Prima gli ultrà dell’Atalanta, poi quelli del Napoli, l’idea delle due storiche tifoserie organizzate è la stessa: far ripartire la Serie A sarebbe un affronto nei confronti delle famiglie dei tanti morti per l’epidemia di coronavirus in Italia. Da fonti interne alla stessa curva nerazzurra se le squadre del nostro massimo campionato nazionale dovessero tornare a scendere in campo, potremmo anche assistere a una serie di proteste clamorose, a Bergamo come nel resto d’Italia.

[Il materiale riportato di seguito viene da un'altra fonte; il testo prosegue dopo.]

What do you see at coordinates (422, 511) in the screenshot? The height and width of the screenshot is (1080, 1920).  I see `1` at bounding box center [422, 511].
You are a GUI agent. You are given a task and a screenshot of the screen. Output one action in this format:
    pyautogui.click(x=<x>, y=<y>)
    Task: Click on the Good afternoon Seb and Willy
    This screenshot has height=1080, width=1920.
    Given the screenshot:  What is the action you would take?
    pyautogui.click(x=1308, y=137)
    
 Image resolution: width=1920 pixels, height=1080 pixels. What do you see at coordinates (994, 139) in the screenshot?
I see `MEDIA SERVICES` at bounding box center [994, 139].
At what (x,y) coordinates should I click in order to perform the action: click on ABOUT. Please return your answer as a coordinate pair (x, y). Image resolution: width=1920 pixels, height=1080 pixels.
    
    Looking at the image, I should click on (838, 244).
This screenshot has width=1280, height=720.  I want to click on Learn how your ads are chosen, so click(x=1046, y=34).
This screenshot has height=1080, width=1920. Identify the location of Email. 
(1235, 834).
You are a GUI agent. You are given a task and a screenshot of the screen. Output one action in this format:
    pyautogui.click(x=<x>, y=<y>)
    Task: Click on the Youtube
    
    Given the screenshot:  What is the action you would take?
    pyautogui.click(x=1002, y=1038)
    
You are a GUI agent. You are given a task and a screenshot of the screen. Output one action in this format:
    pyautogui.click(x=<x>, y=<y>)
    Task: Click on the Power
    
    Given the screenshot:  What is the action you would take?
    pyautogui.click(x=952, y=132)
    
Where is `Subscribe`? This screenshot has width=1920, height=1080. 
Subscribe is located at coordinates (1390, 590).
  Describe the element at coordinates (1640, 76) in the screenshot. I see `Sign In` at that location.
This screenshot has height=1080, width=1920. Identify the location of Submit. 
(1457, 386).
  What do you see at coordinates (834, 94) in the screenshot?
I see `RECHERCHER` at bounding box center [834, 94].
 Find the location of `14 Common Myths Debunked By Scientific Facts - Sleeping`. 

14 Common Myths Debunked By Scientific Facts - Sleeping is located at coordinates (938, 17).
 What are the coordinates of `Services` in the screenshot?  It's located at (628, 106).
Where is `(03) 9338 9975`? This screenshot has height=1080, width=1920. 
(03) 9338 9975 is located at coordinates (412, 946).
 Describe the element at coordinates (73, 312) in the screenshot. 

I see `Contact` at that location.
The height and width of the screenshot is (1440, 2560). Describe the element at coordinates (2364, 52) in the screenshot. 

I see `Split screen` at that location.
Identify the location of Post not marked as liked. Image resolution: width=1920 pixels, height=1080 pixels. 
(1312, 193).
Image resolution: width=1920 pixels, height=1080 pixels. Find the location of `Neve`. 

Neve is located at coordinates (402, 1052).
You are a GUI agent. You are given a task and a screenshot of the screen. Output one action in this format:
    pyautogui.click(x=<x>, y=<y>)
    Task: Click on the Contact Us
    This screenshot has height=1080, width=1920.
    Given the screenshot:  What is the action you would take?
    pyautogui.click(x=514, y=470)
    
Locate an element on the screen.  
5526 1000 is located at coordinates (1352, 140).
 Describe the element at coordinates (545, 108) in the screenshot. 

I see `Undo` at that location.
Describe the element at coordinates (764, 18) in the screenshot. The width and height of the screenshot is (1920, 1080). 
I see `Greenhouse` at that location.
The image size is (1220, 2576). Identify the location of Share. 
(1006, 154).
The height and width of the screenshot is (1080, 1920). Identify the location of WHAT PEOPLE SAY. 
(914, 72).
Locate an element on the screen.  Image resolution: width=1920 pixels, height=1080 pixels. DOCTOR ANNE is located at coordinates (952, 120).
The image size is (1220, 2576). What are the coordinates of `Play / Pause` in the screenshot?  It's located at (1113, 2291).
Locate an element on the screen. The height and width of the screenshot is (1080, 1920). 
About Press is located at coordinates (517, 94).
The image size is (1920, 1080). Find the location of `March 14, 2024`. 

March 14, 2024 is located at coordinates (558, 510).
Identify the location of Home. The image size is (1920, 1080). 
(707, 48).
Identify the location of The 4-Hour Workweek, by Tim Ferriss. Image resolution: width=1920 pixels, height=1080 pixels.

Si vedrà. Legittimo il pensiero delle due curve, ma anche quello di tante altre persone che vogliono un ritorno in campo anche e soprattutto per salvare il proprio posto di lavoro. Perché se è vero che per Cristiano Ronaldo o per il Papu Gomez prendere o non prendere quattro mesi di stipendio non è un problema, per molti del settore e per le loro famiglie è un dramma già cominciato. Parliamo dei 250mila lavoratori di un settore che è la terza industria italiana per fatturato, che contribuisce per il 7 per cento alla crescita del pil italiano e che versa all’erario qualcosa come nove miliardi di euro all’anno. E se i grandi giornalisti, parliamo ad esempio di Caressa, hanno stipendi che li mettono al riparo da qualsiasi stop, non è lo stesso per i cameramen o per i colleghi di televisioni o di media, giornali e siti, ben più piccoli. Identico discorso va fatto per i parecchi colleghi che collaborano agli uffici stampa dei club o per chi ha un bar che fa vedere le partite o per chi ha un negozio che vende le magliette, senza dimenticare le altre centinaia di migliaia di lavoratori in questa straordinaria filiera che è il pallone.
Senza prendere una posizione sulla questione, soprattutto in un momento così complicato sia emotivamente che economicamente, l’idea è che saranno gli esperti nazionali in materia sanitaria a decidere se e quando si potrà ripartire. Non le curve né i lavoratori del settore.